ACTIVITY.
Scan the listing below and copy every line holding "showing".

DATA FOR ANALYSIS.
______________________________

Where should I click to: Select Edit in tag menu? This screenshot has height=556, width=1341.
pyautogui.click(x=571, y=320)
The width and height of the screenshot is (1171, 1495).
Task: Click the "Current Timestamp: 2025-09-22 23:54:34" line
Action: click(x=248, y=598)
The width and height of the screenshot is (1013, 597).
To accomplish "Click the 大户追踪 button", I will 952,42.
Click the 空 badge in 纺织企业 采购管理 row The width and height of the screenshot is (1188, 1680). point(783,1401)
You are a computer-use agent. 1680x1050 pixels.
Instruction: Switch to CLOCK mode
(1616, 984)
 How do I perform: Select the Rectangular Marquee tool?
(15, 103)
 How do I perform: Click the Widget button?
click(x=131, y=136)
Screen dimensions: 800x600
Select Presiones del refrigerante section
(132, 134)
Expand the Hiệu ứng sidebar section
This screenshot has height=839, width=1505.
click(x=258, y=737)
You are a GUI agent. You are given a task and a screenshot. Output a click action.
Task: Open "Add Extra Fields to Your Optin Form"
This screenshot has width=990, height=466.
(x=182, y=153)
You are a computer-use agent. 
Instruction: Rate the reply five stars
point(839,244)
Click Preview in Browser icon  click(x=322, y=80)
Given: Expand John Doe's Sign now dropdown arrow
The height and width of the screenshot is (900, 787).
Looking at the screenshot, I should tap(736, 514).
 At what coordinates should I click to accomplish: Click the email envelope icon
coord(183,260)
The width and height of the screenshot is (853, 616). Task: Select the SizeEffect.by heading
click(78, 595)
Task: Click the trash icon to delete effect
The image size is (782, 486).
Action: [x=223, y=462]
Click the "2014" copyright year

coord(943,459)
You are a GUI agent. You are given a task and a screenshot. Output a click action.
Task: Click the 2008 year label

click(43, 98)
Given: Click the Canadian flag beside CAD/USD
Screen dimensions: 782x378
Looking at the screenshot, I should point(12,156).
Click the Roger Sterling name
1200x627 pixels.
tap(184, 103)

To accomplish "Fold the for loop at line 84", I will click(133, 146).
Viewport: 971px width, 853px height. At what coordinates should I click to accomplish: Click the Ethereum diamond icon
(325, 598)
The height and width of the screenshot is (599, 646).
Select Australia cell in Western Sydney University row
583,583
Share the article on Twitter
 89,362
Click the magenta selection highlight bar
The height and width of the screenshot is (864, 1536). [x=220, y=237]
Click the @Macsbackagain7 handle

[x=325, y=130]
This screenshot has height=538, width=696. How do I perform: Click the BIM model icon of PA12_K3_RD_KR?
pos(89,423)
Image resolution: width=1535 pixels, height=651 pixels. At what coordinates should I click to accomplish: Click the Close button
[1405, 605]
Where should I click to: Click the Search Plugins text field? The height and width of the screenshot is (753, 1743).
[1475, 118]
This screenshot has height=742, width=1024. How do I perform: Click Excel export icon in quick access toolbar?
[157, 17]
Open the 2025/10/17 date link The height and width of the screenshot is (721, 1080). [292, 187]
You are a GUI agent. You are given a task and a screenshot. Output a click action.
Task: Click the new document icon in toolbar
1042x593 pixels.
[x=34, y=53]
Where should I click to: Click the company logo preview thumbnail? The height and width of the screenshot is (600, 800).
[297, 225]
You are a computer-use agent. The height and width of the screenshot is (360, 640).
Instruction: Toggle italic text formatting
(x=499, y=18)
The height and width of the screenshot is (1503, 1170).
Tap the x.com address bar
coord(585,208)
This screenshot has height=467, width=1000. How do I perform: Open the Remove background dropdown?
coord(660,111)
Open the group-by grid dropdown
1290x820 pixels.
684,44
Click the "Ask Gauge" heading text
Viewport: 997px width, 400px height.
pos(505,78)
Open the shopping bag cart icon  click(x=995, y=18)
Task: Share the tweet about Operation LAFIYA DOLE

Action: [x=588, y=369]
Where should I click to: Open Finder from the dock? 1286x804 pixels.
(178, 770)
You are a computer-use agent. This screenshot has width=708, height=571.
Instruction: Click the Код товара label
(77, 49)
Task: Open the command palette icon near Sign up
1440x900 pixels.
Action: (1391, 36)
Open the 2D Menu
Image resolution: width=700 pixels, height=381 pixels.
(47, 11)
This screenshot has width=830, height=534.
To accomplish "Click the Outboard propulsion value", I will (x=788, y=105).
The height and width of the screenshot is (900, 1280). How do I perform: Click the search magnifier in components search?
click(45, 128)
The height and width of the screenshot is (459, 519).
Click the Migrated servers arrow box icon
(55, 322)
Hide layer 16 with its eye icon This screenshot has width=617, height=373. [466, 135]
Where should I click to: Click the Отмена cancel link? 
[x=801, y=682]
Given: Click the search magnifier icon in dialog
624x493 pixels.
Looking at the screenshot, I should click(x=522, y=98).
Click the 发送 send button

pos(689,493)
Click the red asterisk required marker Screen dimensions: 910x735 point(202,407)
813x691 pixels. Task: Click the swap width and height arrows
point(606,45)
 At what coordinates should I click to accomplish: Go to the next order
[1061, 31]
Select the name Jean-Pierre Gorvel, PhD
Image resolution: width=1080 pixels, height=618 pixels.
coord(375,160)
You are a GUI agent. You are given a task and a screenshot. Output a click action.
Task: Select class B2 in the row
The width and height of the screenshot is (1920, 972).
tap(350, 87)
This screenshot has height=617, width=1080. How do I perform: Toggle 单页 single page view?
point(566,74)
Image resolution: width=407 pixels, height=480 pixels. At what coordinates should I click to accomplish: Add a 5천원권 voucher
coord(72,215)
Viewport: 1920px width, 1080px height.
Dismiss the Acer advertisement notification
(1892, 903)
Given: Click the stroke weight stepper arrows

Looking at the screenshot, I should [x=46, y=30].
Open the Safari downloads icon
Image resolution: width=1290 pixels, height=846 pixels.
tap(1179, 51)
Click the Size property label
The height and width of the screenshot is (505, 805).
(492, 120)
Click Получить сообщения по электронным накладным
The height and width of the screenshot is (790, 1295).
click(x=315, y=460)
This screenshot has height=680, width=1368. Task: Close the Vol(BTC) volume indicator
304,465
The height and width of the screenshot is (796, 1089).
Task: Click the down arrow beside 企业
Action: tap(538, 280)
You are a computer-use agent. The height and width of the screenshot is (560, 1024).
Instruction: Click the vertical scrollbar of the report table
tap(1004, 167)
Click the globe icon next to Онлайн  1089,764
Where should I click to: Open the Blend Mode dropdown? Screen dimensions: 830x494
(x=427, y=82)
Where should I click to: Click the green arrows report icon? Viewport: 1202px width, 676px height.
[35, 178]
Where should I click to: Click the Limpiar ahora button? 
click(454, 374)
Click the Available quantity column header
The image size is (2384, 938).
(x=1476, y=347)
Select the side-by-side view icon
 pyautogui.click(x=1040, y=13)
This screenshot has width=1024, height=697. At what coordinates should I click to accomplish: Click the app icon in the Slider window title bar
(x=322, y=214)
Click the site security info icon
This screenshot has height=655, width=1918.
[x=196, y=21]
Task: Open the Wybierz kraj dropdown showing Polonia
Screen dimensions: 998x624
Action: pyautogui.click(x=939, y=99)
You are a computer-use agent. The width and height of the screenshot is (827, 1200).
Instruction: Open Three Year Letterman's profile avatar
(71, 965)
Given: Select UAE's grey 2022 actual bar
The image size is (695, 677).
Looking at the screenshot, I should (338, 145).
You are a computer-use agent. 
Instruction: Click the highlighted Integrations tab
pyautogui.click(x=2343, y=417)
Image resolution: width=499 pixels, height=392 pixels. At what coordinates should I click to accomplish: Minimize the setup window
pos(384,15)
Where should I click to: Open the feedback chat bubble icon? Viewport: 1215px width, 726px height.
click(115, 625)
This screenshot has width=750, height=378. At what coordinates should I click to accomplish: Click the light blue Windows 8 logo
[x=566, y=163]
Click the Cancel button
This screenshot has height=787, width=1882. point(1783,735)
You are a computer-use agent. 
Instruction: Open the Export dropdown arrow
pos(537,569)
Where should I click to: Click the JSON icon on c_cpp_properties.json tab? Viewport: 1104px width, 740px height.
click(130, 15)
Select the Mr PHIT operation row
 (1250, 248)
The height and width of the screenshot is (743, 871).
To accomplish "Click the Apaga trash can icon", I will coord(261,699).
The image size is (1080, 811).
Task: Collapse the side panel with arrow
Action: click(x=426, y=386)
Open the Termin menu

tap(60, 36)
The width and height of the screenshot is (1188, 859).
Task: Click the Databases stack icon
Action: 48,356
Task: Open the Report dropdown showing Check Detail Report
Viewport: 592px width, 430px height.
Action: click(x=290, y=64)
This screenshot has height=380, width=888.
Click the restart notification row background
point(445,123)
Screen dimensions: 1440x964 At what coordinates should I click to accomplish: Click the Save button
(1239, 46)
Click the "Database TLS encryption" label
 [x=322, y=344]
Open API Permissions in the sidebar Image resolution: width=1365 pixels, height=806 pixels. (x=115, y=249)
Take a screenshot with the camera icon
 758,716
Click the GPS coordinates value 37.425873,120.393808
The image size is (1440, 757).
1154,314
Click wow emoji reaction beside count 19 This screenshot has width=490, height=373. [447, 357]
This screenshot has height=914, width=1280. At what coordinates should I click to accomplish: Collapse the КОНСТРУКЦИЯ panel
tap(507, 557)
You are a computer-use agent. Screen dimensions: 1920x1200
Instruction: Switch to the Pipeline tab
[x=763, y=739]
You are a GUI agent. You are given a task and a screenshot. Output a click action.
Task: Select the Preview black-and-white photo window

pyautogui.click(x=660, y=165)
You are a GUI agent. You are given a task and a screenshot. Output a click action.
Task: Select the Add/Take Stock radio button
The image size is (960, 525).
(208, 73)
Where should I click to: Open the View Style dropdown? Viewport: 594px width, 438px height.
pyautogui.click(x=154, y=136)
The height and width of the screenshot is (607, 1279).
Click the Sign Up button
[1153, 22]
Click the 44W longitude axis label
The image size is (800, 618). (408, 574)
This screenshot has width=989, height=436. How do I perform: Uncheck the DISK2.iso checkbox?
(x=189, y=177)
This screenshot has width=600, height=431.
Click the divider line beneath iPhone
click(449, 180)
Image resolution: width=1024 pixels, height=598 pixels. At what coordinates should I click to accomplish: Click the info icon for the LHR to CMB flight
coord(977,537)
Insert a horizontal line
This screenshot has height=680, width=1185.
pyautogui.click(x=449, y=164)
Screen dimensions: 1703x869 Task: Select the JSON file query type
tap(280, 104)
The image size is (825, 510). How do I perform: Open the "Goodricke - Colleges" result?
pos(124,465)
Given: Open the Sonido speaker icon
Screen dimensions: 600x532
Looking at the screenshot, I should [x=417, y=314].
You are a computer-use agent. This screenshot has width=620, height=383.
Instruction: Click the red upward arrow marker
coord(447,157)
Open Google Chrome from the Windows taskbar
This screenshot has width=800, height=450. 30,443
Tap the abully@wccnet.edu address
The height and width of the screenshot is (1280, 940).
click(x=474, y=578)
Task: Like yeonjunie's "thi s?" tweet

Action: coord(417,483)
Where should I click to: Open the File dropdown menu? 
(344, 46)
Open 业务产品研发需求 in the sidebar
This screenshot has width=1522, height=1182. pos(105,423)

______________________________

REPLY TO THE EXERCISE.
Task: Open the Wybierz kraj dropdown showing Polonia
Task: Open the Report dropdown showing Check Detail Report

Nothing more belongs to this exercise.